Task statement.
The full listing, returned exactly and free of pictures, is the expected answer.

**** Records for processing ****

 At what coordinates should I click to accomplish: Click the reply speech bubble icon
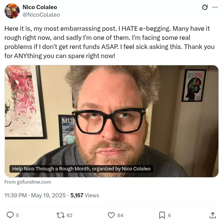pos(10,215)
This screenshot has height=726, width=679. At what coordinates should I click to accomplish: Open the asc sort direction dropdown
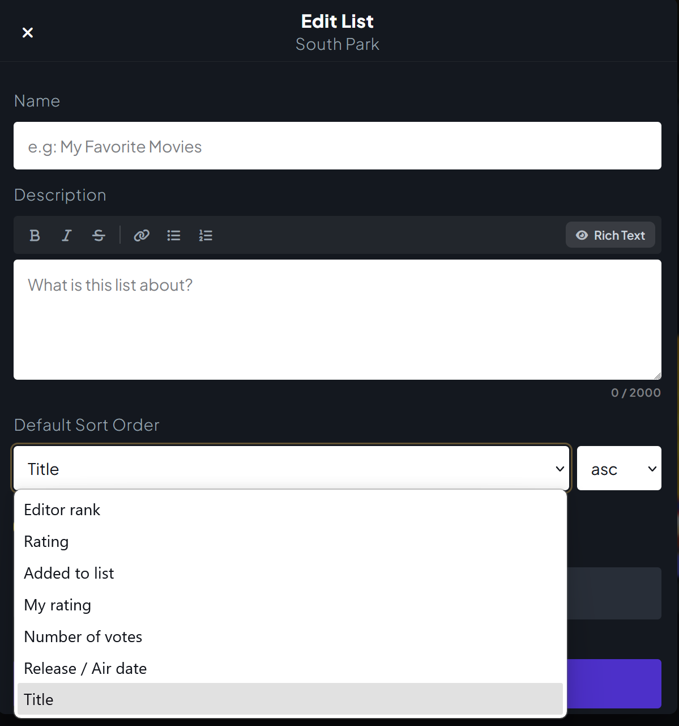tap(619, 469)
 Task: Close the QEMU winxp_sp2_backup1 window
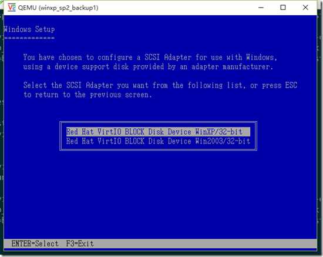coord(305,8)
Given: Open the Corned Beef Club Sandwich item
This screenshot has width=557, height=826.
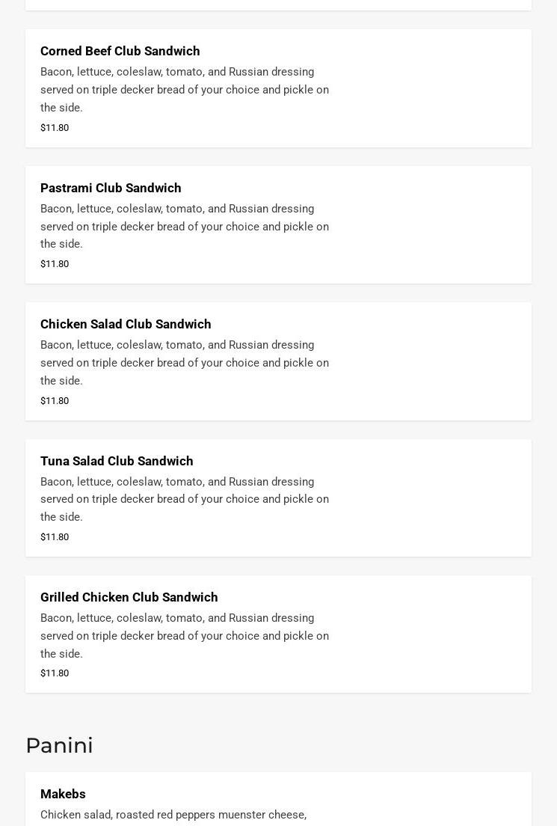Looking at the screenshot, I should (x=120, y=52).
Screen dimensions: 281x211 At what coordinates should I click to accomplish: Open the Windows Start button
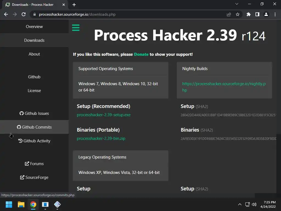pyautogui.click(x=9, y=204)
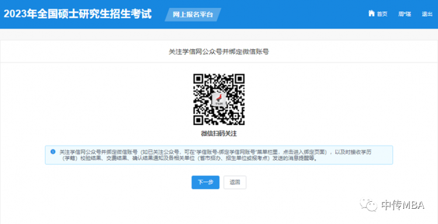The image size is (438, 224).
Task: Open the 首页 link
Action: coord(382,14)
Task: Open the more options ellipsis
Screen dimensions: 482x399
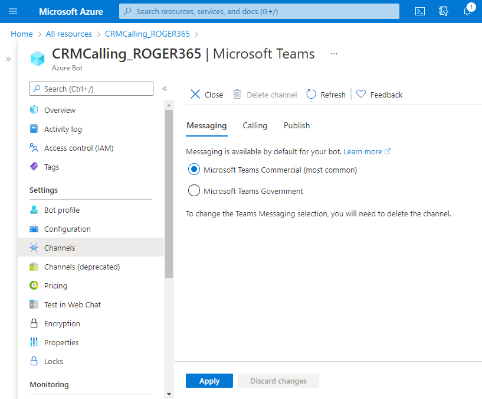Action: pyautogui.click(x=334, y=54)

****

Response to the task.
 At what coordinates should I click to accomplish: Click the reply speech bubble icon
pos(10,215)
This screenshot has height=726, width=679. At what coordinates should I click to accomplish: Open the asc sort direction dropdown
tap(619, 469)
 Task: Close the QEMU winxp_sp2_backup1 window
coord(305,8)
Given: Open the Corned Beef Club Sandwich item
This screenshot has width=557, height=826.
Looking at the screenshot, I should (x=120, y=52).
Screen dimensions: 281x211 At what coordinates should I click to accomplish: Open the Windows Start button
pyautogui.click(x=9, y=204)
The image size is (438, 224).
Task: Open the 首页 link
Action: coord(382,14)
Task: Open the more options ellipsis
Screen dimensions: 482x399
Action: pyautogui.click(x=334, y=54)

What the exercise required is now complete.